**TASK DATA**

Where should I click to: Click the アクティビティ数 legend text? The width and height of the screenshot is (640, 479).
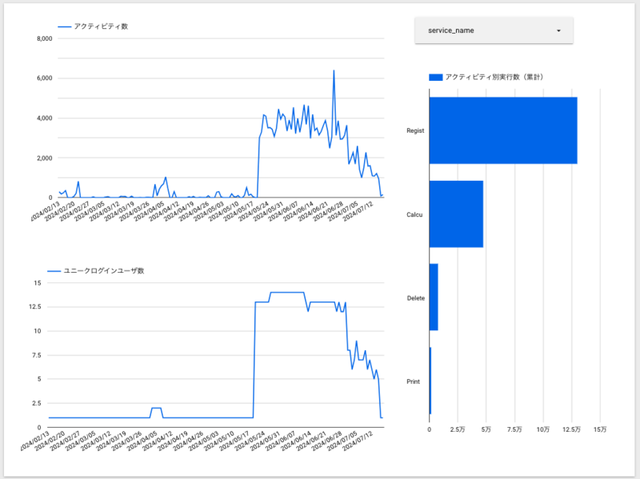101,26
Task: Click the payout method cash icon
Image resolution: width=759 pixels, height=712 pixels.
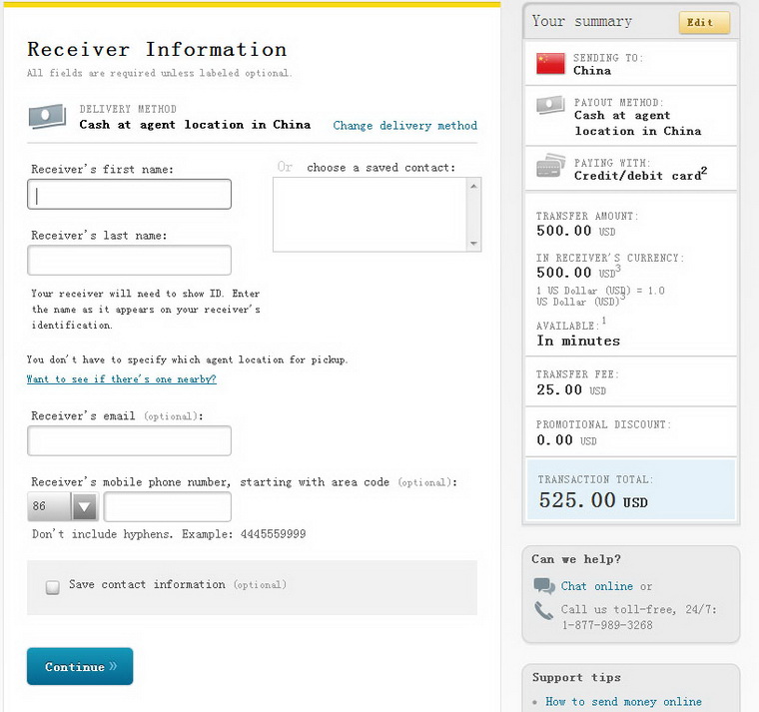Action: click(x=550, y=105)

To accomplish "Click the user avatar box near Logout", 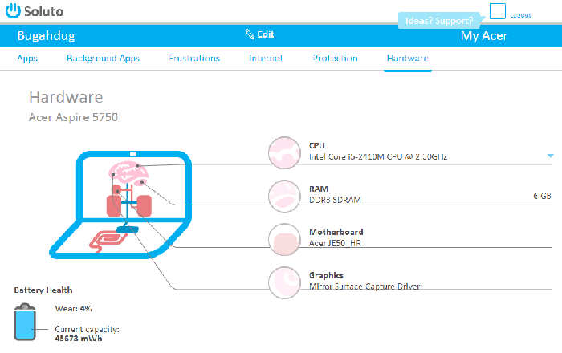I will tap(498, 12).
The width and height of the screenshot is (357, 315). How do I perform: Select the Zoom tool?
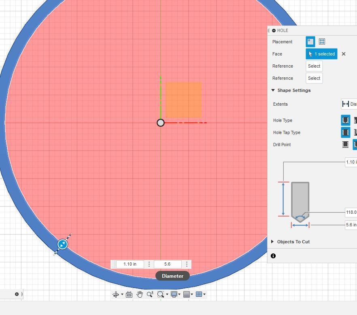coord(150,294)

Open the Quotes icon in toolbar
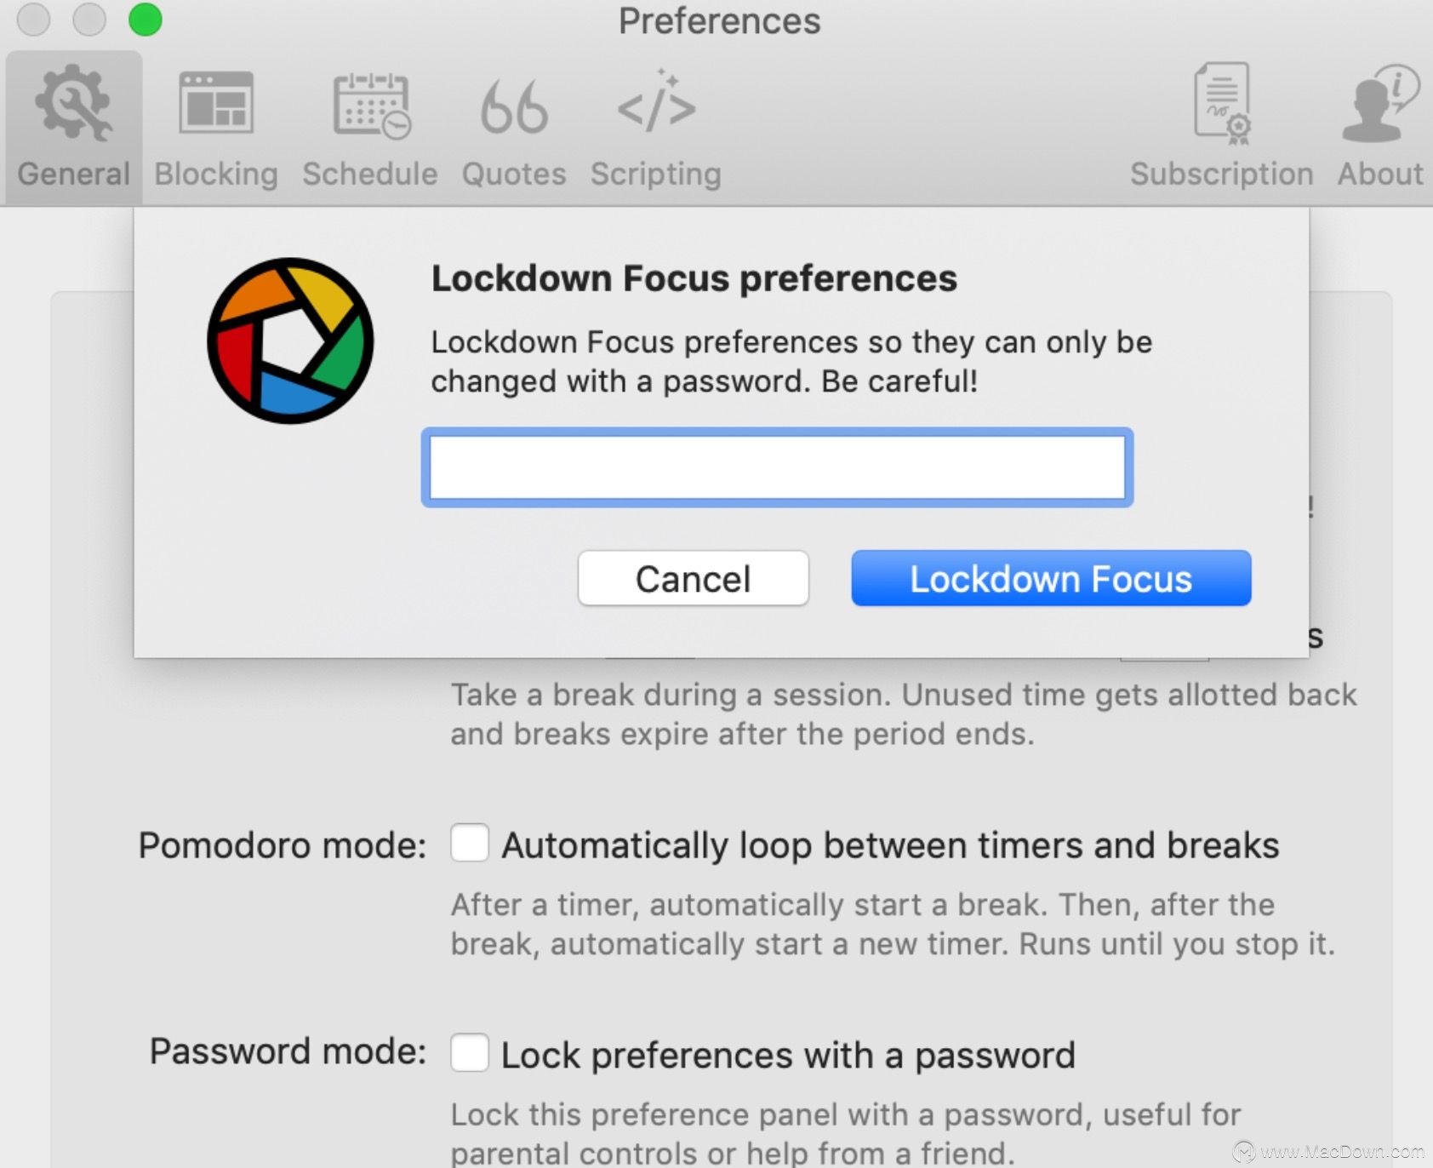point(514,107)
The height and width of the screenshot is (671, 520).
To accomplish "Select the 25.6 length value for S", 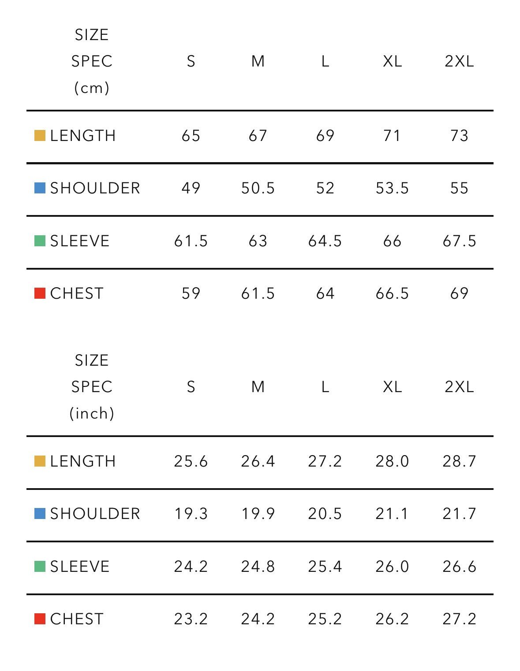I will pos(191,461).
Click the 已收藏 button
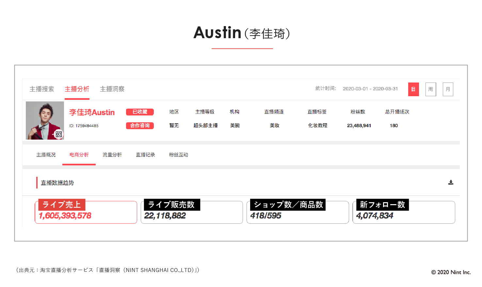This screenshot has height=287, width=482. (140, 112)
==
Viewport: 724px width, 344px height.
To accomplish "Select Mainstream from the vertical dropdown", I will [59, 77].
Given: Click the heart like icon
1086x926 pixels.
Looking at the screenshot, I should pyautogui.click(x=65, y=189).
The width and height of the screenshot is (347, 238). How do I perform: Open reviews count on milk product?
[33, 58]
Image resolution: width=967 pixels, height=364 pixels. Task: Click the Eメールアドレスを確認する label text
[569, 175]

**WHAT IS EXPECTED**
Report every line of the items above that contains the word "Open", copying each line in full.

**WRITTEN ANSWER**
Open the Quotes icon in toolbar
The width and height of the screenshot is (347, 238). How do I perform: Open reviews count on milk product?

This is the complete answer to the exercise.